前回、炭治郎の両親の呼び方についてツッコミ入れられました。一巻見てると間違ってないと思ってたんですけど、どうやら違うみたいで……まだまだ読み込み甘かったです。申し訳ナス!
とゆーわけで今回のお話のあらすじを一言。
『やったれとーちゃん!!』
竈門家に記憶喪失の男、雪介が厄介になって幾ばくもの時が過ぎた。雪介はもはや竈門家の一員としてすでに受け入れられているように溶け込み、炭治郎の次に頼られる存在となった。
時には炭治郎と竹雄、茂と共に荷車に炭を乗せて麓の町まで赴いては、帰りの荷車に竹雄と茂を乗せて悠々と山道を歩き、竹雄と茂のはしゃぎ声を山の中に響かせながら炭治郎を苦笑させたり。
時には葵枝と禰豆子と共に山菜を採りに行き、深雪に足を取られて顔から思いきり雪に突っ込んでしまった際に二人に助け起こされるも、相変わらず変わらない表情のまま顔中雪だらけにし、それがおかしかったのか葵枝と禰豆子に笑われたり。
時には水汲みの時に重い水桶を両手と頭の上に乗せ、絶妙なバランス感覚で歩いて兄や弟たちから賞賛を受けたことでちょっと嫉妬した竹雄が同じようなことをやってみせようとしたところ、冷たい水を頭から被ってしまったり。
時には花子と茂と六太が雪遊びに誘い、一緒にかまくらを作っていると見事なまでのかまくらが完成して子供たちに大ウケし、その中で雪うさぎをいくつも作ってすごしたり。
時には葵枝と共に料理の手伝いをする際、葵枝から予備の割烹着を手渡されてそれを纏ったところ、妙に似合っているということで竈門家では評判になったり。

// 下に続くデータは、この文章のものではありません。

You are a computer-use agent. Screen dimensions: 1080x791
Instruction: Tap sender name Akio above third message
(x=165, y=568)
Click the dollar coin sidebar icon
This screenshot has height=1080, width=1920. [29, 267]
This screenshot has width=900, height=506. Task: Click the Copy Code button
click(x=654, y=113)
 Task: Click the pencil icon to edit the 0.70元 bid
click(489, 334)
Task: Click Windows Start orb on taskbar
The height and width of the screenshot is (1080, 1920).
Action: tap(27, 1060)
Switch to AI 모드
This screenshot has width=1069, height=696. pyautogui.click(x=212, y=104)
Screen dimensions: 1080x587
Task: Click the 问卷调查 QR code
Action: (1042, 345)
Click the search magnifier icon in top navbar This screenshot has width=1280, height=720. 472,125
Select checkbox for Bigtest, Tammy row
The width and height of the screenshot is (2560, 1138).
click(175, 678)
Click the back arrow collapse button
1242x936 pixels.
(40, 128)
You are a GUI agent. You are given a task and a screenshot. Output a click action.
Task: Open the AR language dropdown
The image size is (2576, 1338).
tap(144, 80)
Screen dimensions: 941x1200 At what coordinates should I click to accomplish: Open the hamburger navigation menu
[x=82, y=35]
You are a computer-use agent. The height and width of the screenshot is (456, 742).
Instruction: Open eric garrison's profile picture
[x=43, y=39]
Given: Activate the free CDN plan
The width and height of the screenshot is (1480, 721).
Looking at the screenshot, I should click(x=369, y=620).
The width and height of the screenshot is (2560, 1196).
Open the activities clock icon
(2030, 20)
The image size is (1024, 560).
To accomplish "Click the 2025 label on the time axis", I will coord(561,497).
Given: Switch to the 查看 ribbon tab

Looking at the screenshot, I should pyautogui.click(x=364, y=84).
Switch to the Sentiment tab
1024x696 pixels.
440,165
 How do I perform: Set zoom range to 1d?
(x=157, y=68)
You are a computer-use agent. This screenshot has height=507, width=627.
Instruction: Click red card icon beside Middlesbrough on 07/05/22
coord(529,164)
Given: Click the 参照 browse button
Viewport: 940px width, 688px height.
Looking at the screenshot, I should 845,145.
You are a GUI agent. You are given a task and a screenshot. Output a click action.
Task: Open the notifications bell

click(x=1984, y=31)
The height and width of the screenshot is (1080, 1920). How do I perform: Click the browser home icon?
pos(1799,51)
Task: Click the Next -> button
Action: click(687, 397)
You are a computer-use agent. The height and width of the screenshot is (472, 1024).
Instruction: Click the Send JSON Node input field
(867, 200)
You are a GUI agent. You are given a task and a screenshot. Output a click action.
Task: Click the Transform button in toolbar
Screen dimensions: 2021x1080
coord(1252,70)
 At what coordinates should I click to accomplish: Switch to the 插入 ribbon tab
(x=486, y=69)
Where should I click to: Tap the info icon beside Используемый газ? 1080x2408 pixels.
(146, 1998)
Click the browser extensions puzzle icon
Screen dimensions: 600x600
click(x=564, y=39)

食事を必要とせず、そしていまだ記憶が戻らない雪介は、それでも竈門家にとって単なる居候という枠に収まらない、そして父が死んだことによって空いた隙間を埋めてくれるかけがえのない存在へとなりつつあった。
「炭治郎」
ある雪の降る朝、炭治郎はいつものように炭を売り歩くために籠一杯の炭を背負い、家を出る。直後、背中に母の葵枝の声がかかり、振り向いた。
「顔が真っ黒じゃないの。こっちにおいで」
「ん」
困ったように言いながら、炭治郎の顔を拭いてやる葵枝。少し気恥ずかしい思いをしながら、炭治郎は母の親切を素直に受け取る。
「雪が降って危ないから行かなくてもいいんだよ?」
拭きながらそう言って、心配を隠すことなく葵枝は炭治郎を労わる。確かに急いで売りに行く必要はないかもしれない。しかし炭治郎は母の心配に心の中で謝りながら、はっきりと伝えた。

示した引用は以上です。